Brexit and the life sciences: April 2018 update

Brexit withdrawal and transition terms (almost) agreed

On 29 March 2018, David Davis and Michel Barnier announced that, in principle, agreement has been reached between the UK and the remaining EU27 on a substantial number of the terms of the UK's withdrawal from the EU, together with the terms of transition for that withdrawal (the Draft Agreement) that will apply until the end of the transition period on 31 December 2020.

What does the Draft Agreement say?

It is first important to note that not all areas in the published draft have been agreed, although most have. It has been agreed that unless otherwise provided in the Draft Agreement, EU law will continue to apply to the United Kingdom during the transition period.

However, it is also important to note that there is very little detail included in the agreement and it is to be assumed that other agreements will be needed in particular areas if cooperation is to be continued (as it currently does or in some amended form).
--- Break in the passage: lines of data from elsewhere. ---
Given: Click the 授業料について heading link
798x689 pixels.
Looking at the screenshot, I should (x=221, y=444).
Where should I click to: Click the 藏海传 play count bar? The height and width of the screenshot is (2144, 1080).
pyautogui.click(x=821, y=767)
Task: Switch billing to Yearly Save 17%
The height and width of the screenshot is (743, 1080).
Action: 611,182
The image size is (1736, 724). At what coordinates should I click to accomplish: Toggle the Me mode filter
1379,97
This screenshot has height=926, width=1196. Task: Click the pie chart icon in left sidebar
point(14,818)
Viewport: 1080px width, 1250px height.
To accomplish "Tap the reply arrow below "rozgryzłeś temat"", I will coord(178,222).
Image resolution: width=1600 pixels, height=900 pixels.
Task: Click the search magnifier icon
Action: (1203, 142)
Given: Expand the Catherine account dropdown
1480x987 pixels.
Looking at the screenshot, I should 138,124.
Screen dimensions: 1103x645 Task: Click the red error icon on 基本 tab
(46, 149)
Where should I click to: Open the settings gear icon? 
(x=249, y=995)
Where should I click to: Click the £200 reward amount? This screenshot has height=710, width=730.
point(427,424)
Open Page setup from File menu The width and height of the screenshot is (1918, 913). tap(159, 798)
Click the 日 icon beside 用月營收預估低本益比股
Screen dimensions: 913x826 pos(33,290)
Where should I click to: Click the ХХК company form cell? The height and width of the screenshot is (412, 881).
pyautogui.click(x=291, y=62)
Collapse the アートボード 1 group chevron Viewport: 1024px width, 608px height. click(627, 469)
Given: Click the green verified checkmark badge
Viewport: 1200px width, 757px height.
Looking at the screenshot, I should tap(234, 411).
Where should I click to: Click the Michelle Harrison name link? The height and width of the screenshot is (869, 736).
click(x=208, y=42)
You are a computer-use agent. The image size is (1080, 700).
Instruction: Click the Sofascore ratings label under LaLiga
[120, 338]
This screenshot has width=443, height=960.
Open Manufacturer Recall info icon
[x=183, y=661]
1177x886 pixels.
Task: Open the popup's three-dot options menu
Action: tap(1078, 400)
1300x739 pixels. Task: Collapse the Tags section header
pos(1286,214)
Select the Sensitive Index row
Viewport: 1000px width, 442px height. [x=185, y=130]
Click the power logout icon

This is particularly so when it comes to applications for marketing authorisations for pharmaceutical products.

Despite Theresa May's suggestion of an "Associate Membership" of the EMA last month in her Mansion House speech, the MHRA must transfer material relating to any ongoing applications (Article 40) and is prohibited from acting as the lead authority for marketing authorisation applications and clinical trials during transition, apparently meaning that the UK will not be able to act as a reference member state for authorisations during this period.

The other key provisions to patents and pharmaceutical regulation that have been agreed are as follows:

• Article 37: any good (including pharmaceuticals and medical devices) that were lawfully placed on the market of the EU27 or the UK before the end of the transition period may continue to circulate in and between those territories until it reaches its end user. The 'economic operator' seeking to rely on Article 37 in relation to a specific good, bears the burden of demonstrating that it was placed on the market before the end of the transition period (Article 38)); in other words, Article 37 allows parallel trading of goods beyond Brexit for those goods placed on the market before the end of the transition period.
• Article 39(1) and (2): UK and EU market surveillance bodies must exchange any information between them and the Commission (and with the notified body that conducted the conformity assessment before the end of the transition period, in respect of medical devices) information concerning serious risks relating to the above goods.
• Article 40: the UK must transfer to the competent authority of a designated Member State all relevant files or documents relating to procedures, which include marketing authorisation applications under Directive 2001 /83 (the 'Medicinal Products Directive'), that are ongoing on the day before the entry into force of the Draft Agreement.
• Article 41(1) and (2): upon a 'reasoned request' from a competent authority of a Member State or the EMA, the MHRA must transfer the marketing authorisation dossiers for products authorised before the end of the transition period, where they are necessary for the assessment of abridged applications under the Medicinal Products Directive. This obligation applies vice versa to reasoned requests made by the MHRA.
• Article 57: patent (and other intellectual property) rights in articles that were exhausted in the UK and the EU27 before the end of the transition period will remain exhausted in those territories.
• Article 62: the EU law applicable to the law in contractual and non-contractual matters will continue to apply to contracts concluded before the end of the transition period and to events giving rise to damage before the end of the transition period.

The following matters have not yet been agreed and are currently set out in the Draft Agreement in the terms put forward for negotiation by the Commission:

• Article 42: exchange of information held by notified bodies established in the UK and the EU27.
• Article 56: application of Union law to supplementary protection certificate applications that are in progress at the date of transition.
• Article 63: the application of EU rules governing jurisdiction, recognition and the enforcement of judicial decisions (including the 'Brussels I Regulation (recast) Regulation 1215 / 2012).
• Article 82: provisions concerning the status of pending referrals made to the CJEU before the end of the transition period.

The Draft Agreement follows less than a month after Prime Minister Theresa May confirmed in her Mansion House speech that the UK still wants to be part of the EMA.

However, that subject remains to be negotiated as part of the future relationship that will exist between the UK and the EU27 after the transition period ends. As mentioned above, this draft agreement puts the onus on the UK to agree such a relationship going forward because it is not preserved in this draft and so it is clear that another agreement will be needed.

As regards pharmaceuticals and medical devices, the focus of attention will now move to the issue of continuing partnership between the MHRA and the EMA and the possibility of mutual recognition of authorisations and conformity assessments, and associated issues of surveillance and quality control, made by bodies in the UK and the EU27.

The current Article 123(6) would seem to take a backward step from mutual recognition, but it should be remembered that the terms of the Draft Agreement are conditional on heads of terms on the future relationship being entered into in the Autumn of 2018. The Draft Agreement should therefore be viewed as a holding position on this issue until later in the year, albeit that the holding position is a long way away from where the UK would wish to be.